By RUSSELL CONTRERAS , Associated Press

ALBUQUERQUE, N.M. (AP) — Former Libertarian presidential candidate Gary Johnson said in seeking to make history and capture a U.S. Senate seat in New Mexico he'll have to give up a few of his favorite activities: marathon biking rides, hanging out in his northern New Mexico "dream" home and tuning out news about President Donald Trump.

But he can't promise he won't smoke an occasional joint.

Johnson, who served two terms as New Mexico governor in the 1990s and gained national attention as one of the first mainstream politicians to call for the legalization of marijuana, announced Thursday that he's seeking to unseat Democratic incumbent U.S. Sen. Martin Heinrich after the previous Libertarian nominee dropped out the race.

Johnson told reporters at his newly minted and empty Albuquerque headquarters that his candidacy was a longshot, but he felt he had no choice given Trump's unacceptable actions on immigration and free trade.

"What's at stake here is arguably one of the most powerful seats in the U.S. Senate," said Johnson, who a month ago was telling supporters he'd never run for office again. "If I were elected to U.S. Senate, I'd be the swing vote. That is a gigantic position that excites me to no end."

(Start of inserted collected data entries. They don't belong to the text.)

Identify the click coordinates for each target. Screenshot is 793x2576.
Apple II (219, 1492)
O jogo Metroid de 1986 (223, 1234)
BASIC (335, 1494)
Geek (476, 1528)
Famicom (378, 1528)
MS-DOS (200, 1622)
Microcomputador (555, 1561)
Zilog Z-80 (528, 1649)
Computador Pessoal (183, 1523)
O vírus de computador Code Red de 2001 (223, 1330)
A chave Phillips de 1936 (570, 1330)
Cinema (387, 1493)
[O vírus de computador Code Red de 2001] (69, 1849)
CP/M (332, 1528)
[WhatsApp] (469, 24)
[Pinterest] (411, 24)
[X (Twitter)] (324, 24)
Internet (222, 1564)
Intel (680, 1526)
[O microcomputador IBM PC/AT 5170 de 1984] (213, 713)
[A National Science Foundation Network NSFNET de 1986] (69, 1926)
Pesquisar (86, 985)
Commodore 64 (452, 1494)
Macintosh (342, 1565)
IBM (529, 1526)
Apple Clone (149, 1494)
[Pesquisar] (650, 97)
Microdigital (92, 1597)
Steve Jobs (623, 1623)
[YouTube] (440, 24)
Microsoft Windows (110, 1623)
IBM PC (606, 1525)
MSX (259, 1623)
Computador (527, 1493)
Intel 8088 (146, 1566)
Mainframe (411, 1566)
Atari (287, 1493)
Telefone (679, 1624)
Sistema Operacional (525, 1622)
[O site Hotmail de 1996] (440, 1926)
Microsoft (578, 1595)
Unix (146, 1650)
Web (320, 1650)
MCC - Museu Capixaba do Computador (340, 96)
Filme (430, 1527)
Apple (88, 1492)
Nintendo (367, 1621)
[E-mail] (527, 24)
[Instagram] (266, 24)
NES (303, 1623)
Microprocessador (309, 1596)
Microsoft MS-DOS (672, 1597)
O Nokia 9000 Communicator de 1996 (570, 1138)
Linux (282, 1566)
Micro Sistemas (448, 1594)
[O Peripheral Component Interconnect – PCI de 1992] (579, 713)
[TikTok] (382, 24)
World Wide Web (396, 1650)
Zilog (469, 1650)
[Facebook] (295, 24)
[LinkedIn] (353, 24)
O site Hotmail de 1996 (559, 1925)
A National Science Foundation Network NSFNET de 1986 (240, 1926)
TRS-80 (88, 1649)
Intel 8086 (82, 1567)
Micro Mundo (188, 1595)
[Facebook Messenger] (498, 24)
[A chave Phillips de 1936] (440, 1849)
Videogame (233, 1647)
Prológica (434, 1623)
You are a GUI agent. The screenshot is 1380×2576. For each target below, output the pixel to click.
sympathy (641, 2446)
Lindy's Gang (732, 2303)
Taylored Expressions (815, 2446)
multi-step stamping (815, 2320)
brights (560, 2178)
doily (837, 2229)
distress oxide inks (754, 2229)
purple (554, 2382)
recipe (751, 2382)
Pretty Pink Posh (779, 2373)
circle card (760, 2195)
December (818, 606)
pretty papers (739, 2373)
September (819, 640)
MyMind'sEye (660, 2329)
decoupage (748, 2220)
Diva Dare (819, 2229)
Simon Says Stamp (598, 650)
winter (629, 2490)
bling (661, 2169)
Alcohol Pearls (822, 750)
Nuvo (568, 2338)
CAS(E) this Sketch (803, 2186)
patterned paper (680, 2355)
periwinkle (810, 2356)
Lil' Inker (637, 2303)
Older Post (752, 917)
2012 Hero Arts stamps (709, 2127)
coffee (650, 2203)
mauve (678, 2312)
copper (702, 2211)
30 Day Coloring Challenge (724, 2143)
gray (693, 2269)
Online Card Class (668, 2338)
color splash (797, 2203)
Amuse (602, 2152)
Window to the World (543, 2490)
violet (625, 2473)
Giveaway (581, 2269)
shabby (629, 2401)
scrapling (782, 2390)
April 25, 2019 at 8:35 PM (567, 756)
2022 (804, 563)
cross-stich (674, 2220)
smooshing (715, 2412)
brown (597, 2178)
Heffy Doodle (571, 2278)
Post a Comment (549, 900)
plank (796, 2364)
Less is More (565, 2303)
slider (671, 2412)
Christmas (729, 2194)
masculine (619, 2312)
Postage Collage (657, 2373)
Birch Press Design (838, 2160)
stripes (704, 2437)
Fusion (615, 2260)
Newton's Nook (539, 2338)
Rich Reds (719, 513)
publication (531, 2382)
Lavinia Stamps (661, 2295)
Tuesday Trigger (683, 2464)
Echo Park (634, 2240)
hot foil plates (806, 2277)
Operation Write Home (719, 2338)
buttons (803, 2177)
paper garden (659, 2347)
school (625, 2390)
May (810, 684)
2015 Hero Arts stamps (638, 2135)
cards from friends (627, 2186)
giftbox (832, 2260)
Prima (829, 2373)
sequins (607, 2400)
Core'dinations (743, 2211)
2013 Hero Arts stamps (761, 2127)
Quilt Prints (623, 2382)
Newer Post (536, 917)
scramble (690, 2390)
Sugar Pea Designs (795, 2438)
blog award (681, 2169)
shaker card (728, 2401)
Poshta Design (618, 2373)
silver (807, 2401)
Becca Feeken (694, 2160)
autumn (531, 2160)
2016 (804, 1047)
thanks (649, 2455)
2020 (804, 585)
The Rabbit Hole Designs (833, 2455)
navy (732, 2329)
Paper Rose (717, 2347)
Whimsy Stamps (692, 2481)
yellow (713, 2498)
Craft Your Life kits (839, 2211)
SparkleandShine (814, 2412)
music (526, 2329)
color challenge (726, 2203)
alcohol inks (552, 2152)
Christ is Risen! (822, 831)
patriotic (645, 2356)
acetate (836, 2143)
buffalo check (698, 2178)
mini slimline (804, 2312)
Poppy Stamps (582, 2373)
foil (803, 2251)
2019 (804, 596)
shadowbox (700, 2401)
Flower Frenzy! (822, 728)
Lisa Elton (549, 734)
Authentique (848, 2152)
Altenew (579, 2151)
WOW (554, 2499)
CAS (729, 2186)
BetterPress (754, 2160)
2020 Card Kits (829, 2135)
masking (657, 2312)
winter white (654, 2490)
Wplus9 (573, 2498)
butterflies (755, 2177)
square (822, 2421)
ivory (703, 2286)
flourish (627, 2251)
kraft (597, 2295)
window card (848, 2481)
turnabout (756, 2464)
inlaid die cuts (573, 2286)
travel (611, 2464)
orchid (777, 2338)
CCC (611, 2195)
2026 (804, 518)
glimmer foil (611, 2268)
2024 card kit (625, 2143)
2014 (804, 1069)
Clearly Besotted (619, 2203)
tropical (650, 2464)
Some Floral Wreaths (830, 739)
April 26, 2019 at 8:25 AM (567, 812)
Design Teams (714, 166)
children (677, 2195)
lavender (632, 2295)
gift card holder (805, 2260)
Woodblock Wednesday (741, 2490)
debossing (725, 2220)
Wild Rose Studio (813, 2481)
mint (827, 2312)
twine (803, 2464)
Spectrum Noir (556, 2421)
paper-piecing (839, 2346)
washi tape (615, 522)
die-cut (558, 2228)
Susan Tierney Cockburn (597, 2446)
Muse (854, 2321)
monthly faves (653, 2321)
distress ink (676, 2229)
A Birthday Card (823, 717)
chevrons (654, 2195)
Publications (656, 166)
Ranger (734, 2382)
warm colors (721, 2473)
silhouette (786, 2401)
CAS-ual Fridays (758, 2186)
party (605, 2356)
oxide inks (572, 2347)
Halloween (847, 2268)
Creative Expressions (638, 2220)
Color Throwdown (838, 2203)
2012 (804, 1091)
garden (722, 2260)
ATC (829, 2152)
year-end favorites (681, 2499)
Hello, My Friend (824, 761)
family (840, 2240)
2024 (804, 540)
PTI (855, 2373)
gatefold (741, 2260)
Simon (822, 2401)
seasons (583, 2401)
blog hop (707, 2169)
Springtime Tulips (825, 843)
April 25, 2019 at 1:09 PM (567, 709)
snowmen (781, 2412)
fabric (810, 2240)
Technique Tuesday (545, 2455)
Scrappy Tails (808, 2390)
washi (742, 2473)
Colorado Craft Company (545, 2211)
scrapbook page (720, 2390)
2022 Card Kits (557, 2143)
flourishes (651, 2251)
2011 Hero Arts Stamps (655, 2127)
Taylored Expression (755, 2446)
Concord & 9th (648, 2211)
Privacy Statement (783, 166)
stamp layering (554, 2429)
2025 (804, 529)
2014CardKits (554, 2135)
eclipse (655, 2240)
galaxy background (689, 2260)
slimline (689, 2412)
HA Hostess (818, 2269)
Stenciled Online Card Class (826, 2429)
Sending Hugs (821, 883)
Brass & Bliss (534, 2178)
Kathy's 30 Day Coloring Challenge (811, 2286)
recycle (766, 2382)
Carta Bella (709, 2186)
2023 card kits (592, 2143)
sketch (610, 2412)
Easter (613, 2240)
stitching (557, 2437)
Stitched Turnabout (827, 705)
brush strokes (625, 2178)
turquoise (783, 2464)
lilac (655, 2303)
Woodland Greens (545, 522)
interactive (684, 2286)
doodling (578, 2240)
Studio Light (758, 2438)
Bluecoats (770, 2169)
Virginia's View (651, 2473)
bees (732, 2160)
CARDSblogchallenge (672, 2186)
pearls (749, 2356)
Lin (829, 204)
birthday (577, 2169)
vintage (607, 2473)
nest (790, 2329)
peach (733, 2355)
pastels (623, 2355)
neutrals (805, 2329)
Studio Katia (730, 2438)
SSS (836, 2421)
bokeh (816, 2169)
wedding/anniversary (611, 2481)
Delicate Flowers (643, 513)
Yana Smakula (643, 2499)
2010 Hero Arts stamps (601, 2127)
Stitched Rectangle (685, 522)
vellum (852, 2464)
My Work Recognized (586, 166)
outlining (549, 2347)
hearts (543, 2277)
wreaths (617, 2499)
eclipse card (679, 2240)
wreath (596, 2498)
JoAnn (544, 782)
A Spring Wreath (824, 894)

Johnson's entrance into a race that Democrats had previously seen as a safe seat has generated excitement in a state that leans Democratic but has elected moderate Republicans to statewide office in recent years. But to win, Johnson would have to convince some supporters of Republican challenger Mick Rich and Heinrich that he'd be a better senator for a state that relies on federal government spending for Medicare, three military bases and two national labs.

In his passionate announcement, Johnson criticized both main political parties. Johnson said he was "angry" at the two-party system that continuously avoids tackling wasteful spending and coming up with solutions on immigration.

Johnson said some Republican voters consider Mexican immigrants the "scourge of the Earth" and GOP politicians rarely challenge those racist notions. Meanwhile, Democrats regular support programs that balloon the federal deficit, he said.

Still, Johnson said if he were in the U.S. Senate now he'd probably vote to confirm President Donald Trump's Supreme Court nominee Brett Kavanaugh. However, Johnson said he didn't like Trump as president and as a person and called his actions on race relations — around immigration and Trump's tepid reaction to white nationalist violence in Charlottesville, Virginia, last year — "unacceptable."

"I am fiscally conservative and socially...I-don't-care-what-you-do-as-long-as-it-doesn't-hurt-anybody," Johnson said.

Elected and re-elected governor of New Mexico as a Republican, Johnson stayed true to a small-government philosophy while vetoing more than 700 bills. His open advocacy for legalized marijuana broke mainstream 1990s political taboos and made him a national curiosity and a popular figure on college campuses.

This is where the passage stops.